Elizabeth Gaffney, photo by Daphne Klein |
Elizabeth Gaffney is the author of the new novel When the World Was Young. She also has written the novel Metropolis, and her work has appeared in a variety of publications, including The Virginia Quarterly Review and the North American Review. She teaches fiction at The New School and is editor at large of the magazine A Public Space. She lives in Brooklyn.
Q: How did you come up with your main character, Wally
Baker, and why did you set the novel in the 1940s and ‘50s?
A: Those two questions fit together in an answer. She is in
some ways based on a version of my mother. My mother’s grandmother committed
suicide on V-J Day.
When I learned about that story, I was really disturbed by
it—not just because it’s a sad story, but because I have depression and so does
my mother, and nobody talked about it, or sent me to a psychiatrist when I was
depressed as a teenager [knowing that the consequences could be so serious].
There was some desire to [vindicate] my great-grandmother by telling her story,
and the impact on the family.
I was interested in the contrast of the tragedy happening on
a day of national celebration, so I decided to [keep the occurrence] on V-J
Day…The relationship [to a] grandmother was more detached, so I made it her
mother rather than her grandmother, and [told] the story from the point of view
of the daughter. It was partly inspired by the age my mother was when this
happened to my great-grandmother.
Q: At what point did you learn the story of your great-grandmother?

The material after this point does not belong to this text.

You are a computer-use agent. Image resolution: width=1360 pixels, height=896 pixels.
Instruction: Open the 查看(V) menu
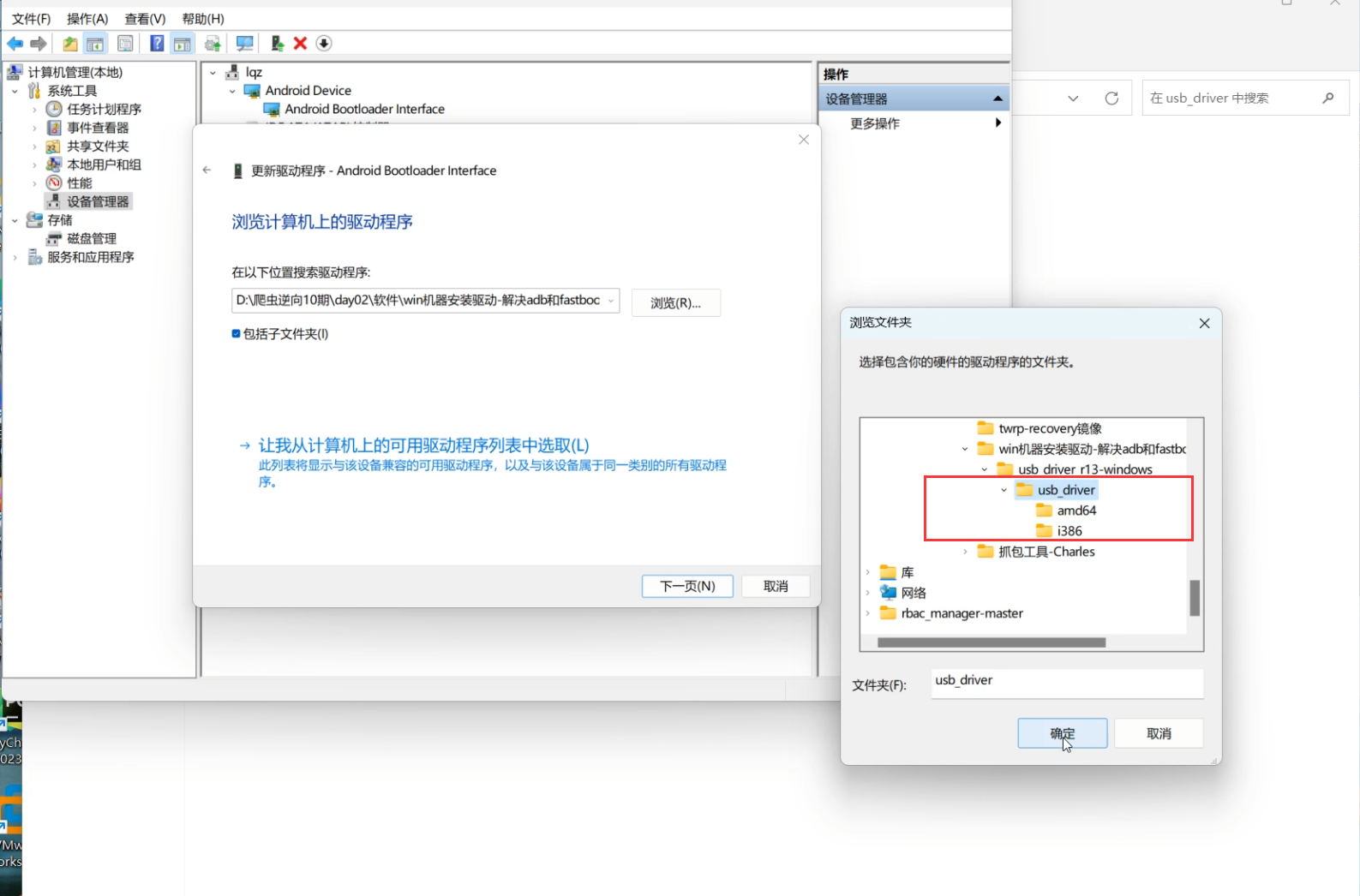145,19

A: I didn’t learn about it until I was in my early 30s. I
was having coffee with my mother and a cousin, and it came up. I was shocked.
My brother made light of it and called it a baking accident…I was appalled by
the way my family [handled] it, either making light of it or secrecy. I wanted
to give it another treatment…
Q: Why did you decide to make entomology Wally’s passion?
A: In my first book I got very into following the sewer
system of the city of New York. There’s always some non-fictional obsession I
get onto when I’m writing.
With this book, I originally had [the character] Mr.
Niederman as possibly a scientist—he is a mathematician, and he works on the
Manhattan Project—but I had an idea of Wally and [Mr. Niederman] having a relationship,
and her becoming interested in science….it became more of a big thing as it
went. I got interested in it, and built it out into more of a theme throughout.
Q: Do you usually know how your novels will end? It sounds
as if you make some changes along the way.
A: I know what the [story] is going to be, but maybe not the
ending. I thought it possibly would end in a dark way, and I hadn’t figured out
who was going to live and die. I did have an idea that Wally was going to grow
up and be changed by this event. Where she would go in the latter part of her
life and the relationship with Ham emerged for me as I was telling the story.
Q: Wally’s mother, grandmother, and great-grandmother are
all doctors. What does your book say about the role of women during the time
period you write about?
A: It’s kind of an odd thing, I know--it’s not
representative; it was not a common profession for women at that time. I’m
obsessed with women in medicine.
I had, on the other side of my family, a grandmother who was
a doctor. She gave up her practice when she was married, and she had 12
children. I never knew she had been a doctor. It was another example of how I
was annoyed with the way my family handled information. I was never good at
math, but I could have seen a possible place to have gone if I had known…
In my first book, as well, there are women doctors. I want
to make a point that women can do that, and are able to break barriers at a
time of difficulty. It’s not to show the average…but to show what’s possible.
Q: Race is also a major theme in the book. What message do
you hope readers will take away from the novel?
A: I think there’s a complicated set of racial relationships
in the book. There’s the noblesse oblige the older generation has to Loretta
and Ham, and the ways in which Ham wasn’t given the same status as Wally in the
household, yet the Wallace family pays for his education and want to support
him.
I wanted to examine that, and take it through the
possibility of working out, in which the next generation makes progress. In an
earlier generation, it was a servant/master relationship. In Ham and Wally’s
generation, they are equals—but society doesn’t completely accept that. I would
like people to be more tolerant than they are…
Q: What are you working on now?
A: I’m working on a book that’s going to be a prequel to
When the World Was Young. I’m going to fill in the gap between Metropolis and
this one, linking them. The characters of Metropolis are really Wally’s
great-grandparents.
The new book is going to have Stella as the [central]
character—it will show her childhood, and Gigi [Wally’s grandmother] is the
mother, and her father, the grandfather of Stella, is the protagonist of
Metropolis.
I continued to explore this world, and I realized the
characters have similarities—medicine, a neighborhood in Brooklyn, where I
happen to live—I thought, Let’s follow this family through. The book is set in
Brooklyn around the World War I period, including the influenza [following the
war].
Q: Anything else we should know?
A: One of the other themes I’m interested in relates to
depression. I’m quite interested in people who have post-traumatic stress
disorder…not just from war but people on the home front. People are recovering
from trauma in my books. …that continues with the next book. I’m interested in
setting up Stella as a character who has trauma in her background, and is not
well suited to the traumas in her adulthood.